エイのヒレは、4人分として2、3枚、600グラムほどあればいいだろう。魚屋さんに頼んでねばねばっとした皮をむいてもらうとあとが楽。サラダと組み合わせるのであっさり味に仕上げたいから、白ワインを加えたようなクール・ブイヨンは不要。なるべく底が広いフライパンに重ならないようにエイを並べ、魚がすっかりかぶるように水を入れる。塩大さじ1杯、コショウ10粒、ローリエの葉1枚、タイム1枝を入れ、弱火にかける。しばらくすると、かなりの量のアクが出てくるから、これを丁寧にのぞくことが大切。ぐつぐつと5分沸騰させたら、火を止め、ビネガー(シェリー酒やシードル酒からできたものならベスト)を大さじ1杯加え、15分ほど放っておく。エイのヒレを、フライ返しを使って慎重に取り出し、グリルの上にでも置いて、水気をよく切っておく。

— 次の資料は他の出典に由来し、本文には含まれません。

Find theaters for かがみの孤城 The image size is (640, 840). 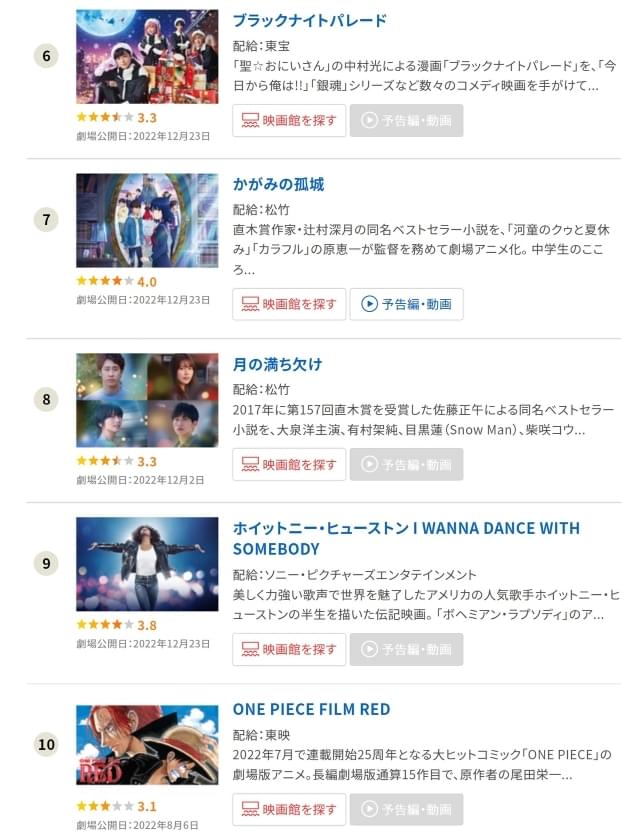pyautogui.click(x=289, y=304)
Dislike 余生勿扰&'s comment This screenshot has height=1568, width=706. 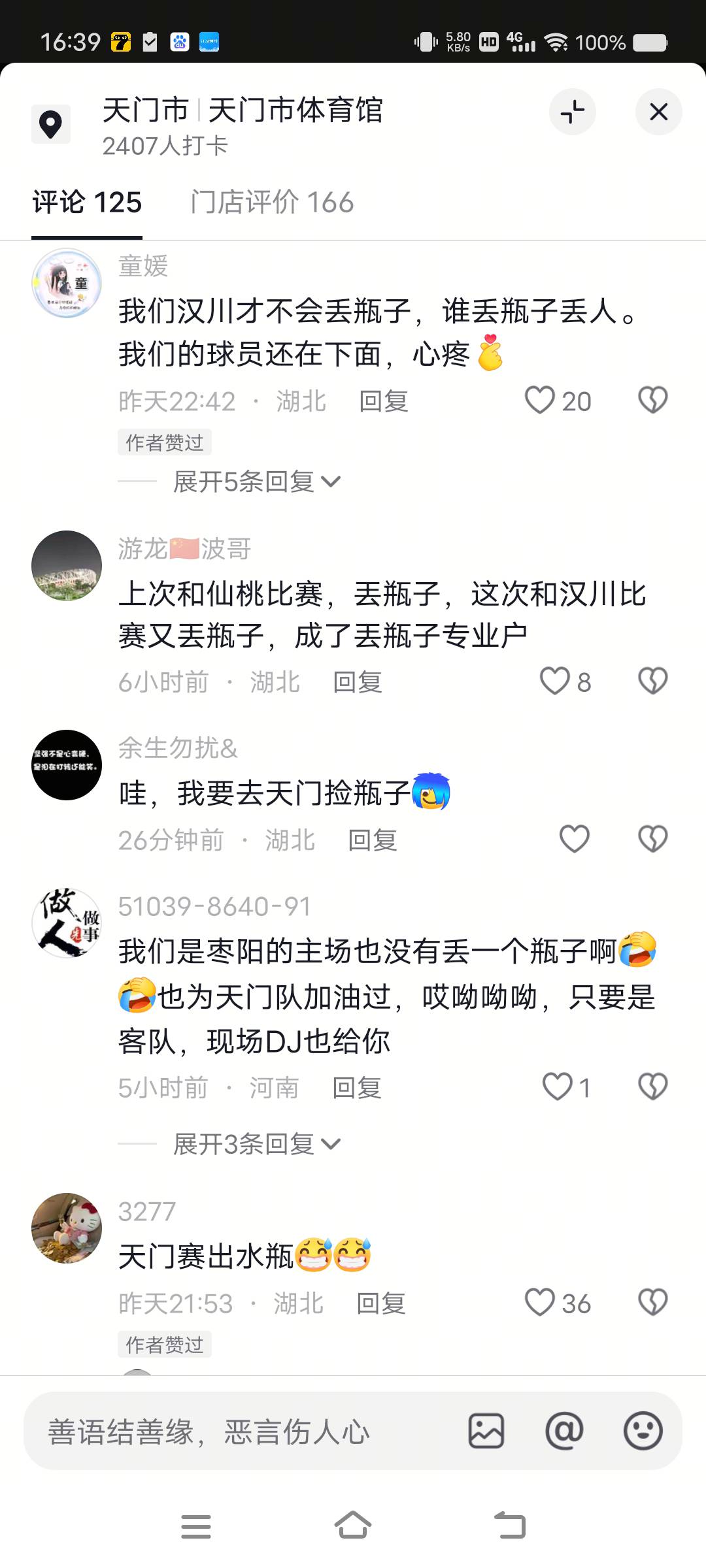point(652,839)
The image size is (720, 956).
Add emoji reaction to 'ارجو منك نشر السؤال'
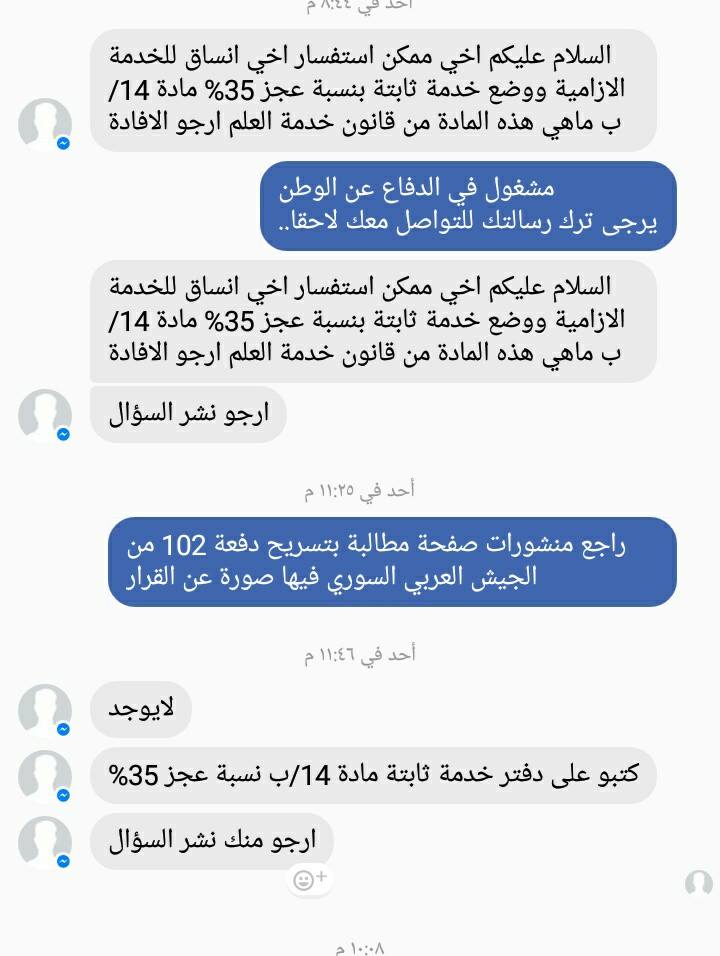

サラダ菜は、味のしっかりしたフリゼやロメーヌがいいだろう。冬ならアンディーブもいい。洗って水気をよく切ってからボウルにとる。エシャロットのみじん切り(エイの味を引き立てる)や粒々入りマスタードも加えたオリーブ油ベースのドレッシングを用意し、適量加えてよく混ぜ合わせる。その上に、繊維にそって手で裂くようにしながらほぐしたエイのヒレをのせ、ドレッシングを振りかければでき上がり。クルトン(下欄参照)も添えればもっと素晴らしい。ワインはムスカデのような辛口の白です。(真)

エイのヒレ600g、サラダ菜1玉、コショウ10粒、ローリエの葉1枚、タイム1枝、エシャロット1個、ビネガー、オリーブ油、塩、コショウ

 

 


 

 

●エイ raie

エイは頬肉も肝もうまいというけれど、魚屋にはaile de raieと呼ばれるヒレだけが並んでいる。調理する前に、ビネガー入りの水で丁寧に洗うとアンモニア臭が抜ける。エイの身はこわれやすく味も繊細なので、クール・ブイヨンで煮る時も、塩ゆでにする時も、冷たい時から入れ、ぐつぐつ沸騰させるのは控えたい。クールブイヨンで煮てから、ケッパー入りの焦がしバターをかけた一品は、ビストロの定番。

 

 

●クルトンの作り方

ブイヤベースとか今回のサラダとかにクルトンcroutonを添えると、パンのかりっとした歯ごたえ、ニンニクの香りが味を引き立ててくれる。バゲットパンあるいは少し小振りのフィセルを薄く輪切りにする。大きめのニンニクを二つに切って、パンの切り口にこすりつける。ニンニクの切り口にナイフで格子状の切れ目を入れておくと、香りがつきやすい。これを油できれいな色がつくまで揚げる。ボクは、カロリー過剰にならないように、ニンニクをこすりつけてからオリーブ油をさっと塗り、天板にきれいに並べてオーブンの上火で焼くことにしている。

 

 

●フリゼ chicorée frisée

芯は黄色みを帯びた白で、黄緑色のちぢれた葉を持つフリゼは、しゃきっとした歯ごたえ、軽い苦みがうれしいサラダ菜。葉が厚くてやはりかすかな苦みのあるスカロールscarole、赤紫色が美しいトレヴィーズtreviseや真っ白な紡錘形のアンディーブendiveと同じチコリの仲間に属する。

 

 

●ロメーヌ菜 romaine

ロメーヌはレタスと同じ仲間だが、形は細長くてあまり締まっていなく、葉は濃い緑色。レタスよりはしっかりとした風味とかすかな苦みがある。